Lindner’s original home was destroyed by fire in 1921. He rebuilt the house and according to the 1930 federal manuscript census, Lindner, age 53, owned a home at 566 Hempstead Avenue in Malverne, where he lived with his wife Margaret, age 54, daughter Donna, age 30, and son Nowell, age 21. Lindner’s occupation is listed as bank clerk. Soon after that, Lindner and his family moved to Smithtown. Lindner’s Malverne property was sold to the Grace Lutheran Church in 1952.
Klan activities in Malverne are documented back to March 1924 when a Klan supported candidate, George McIntosh, was elected mayor. In celebration, the Klan erected two 15-foot tall burning crosses, one at the Malverne railroad station and the other at the Paul Lindner’s farm, where the Klan also set off dynamite.
On Saturday September 20, 1924, Lindner addressed a Klan “Konklave” in Freeport that was covered by the New York Times. An estimated 2,000 Klan members marched in a parade with 30,000 spectators. It was followed by a women's KKK rally. The women’s rally was attended by 8,000 local people and addressed by Lindner and Mrs. J. O. Katton, the New York State Klan’s women’s Kleagle. The Times article identified Lindner of Malverne, whose name was misspelled, as Exalted Cyclops. An undated newspaper article including two photographs from the Long Island Studies archives at Hofstra, probably from the Nassau Daily Review, reported that 100 Klansmen, “hooded but unmasked, attended a funeral in Port Washington where they burned a cross. A caption identifies Paul W. F. Lindner as the leader of the procession. An article from the Nassau Daily Review published on March 9, 1925 documents Paul Lindner’s leadership role in the Klan. It reported that almost two hundred “Men and Women of Klan Led By Kleagle Paul Lindner” marched into the First Baptist Church of Hempstead during Sunday services where Lindner spoke to congregants.
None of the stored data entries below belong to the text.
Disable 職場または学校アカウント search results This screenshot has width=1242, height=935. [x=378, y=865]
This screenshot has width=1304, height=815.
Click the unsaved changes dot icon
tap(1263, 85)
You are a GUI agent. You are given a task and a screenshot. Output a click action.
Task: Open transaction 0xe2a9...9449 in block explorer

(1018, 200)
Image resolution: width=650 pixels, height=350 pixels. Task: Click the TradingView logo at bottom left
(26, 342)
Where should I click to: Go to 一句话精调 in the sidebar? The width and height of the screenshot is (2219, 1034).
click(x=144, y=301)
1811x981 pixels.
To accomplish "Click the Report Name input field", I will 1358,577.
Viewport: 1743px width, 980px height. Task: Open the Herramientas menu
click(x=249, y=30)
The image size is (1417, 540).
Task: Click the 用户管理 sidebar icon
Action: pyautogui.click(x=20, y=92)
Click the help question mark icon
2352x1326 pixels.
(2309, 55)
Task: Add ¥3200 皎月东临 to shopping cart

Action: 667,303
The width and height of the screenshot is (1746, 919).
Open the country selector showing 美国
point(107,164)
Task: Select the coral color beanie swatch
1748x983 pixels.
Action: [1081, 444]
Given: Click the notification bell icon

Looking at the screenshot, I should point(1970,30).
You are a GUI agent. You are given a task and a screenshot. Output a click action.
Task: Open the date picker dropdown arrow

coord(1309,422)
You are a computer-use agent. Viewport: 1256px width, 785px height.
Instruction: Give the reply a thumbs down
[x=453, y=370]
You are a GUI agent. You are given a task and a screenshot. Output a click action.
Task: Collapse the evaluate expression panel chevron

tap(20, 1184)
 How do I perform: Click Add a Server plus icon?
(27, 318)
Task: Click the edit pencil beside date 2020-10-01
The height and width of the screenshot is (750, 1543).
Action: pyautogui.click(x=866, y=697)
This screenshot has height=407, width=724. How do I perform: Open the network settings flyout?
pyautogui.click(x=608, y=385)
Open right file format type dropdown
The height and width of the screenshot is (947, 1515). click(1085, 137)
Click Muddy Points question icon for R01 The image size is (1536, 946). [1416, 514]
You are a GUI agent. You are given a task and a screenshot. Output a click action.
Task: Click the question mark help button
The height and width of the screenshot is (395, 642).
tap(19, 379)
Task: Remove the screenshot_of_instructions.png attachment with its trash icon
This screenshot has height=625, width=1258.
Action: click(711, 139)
One speaker tonight expressed concern that if Malverne changes the name of Lindner Place students would not learn about the history of the town. They can still learn its history, but in addition, they will learn how community activism can make a difference.
In February, the Board of Trustees of the University of Alabama voted to rename a building that bore the name of the state’s former governor from the 1920s and 1930s because he was also the Grand Cyclops of the Montgomery, Alabama Klavern of the Ku Klux Klan.
As I said earlier, he historical record is always incomplete because documentation was not created, not saved, or did not survive. However, there is sufficient surviving documentation so we know beyond a doubt that Paul W. F. Lindner, a founder of the Village of Malverne, was a leader of the Ku Klux Klan on Long Island and New York State during the 1920s. As in Alabama, there is nothing that balances this out. It dishonors the Malverne community to continue to have a street named after him in the village.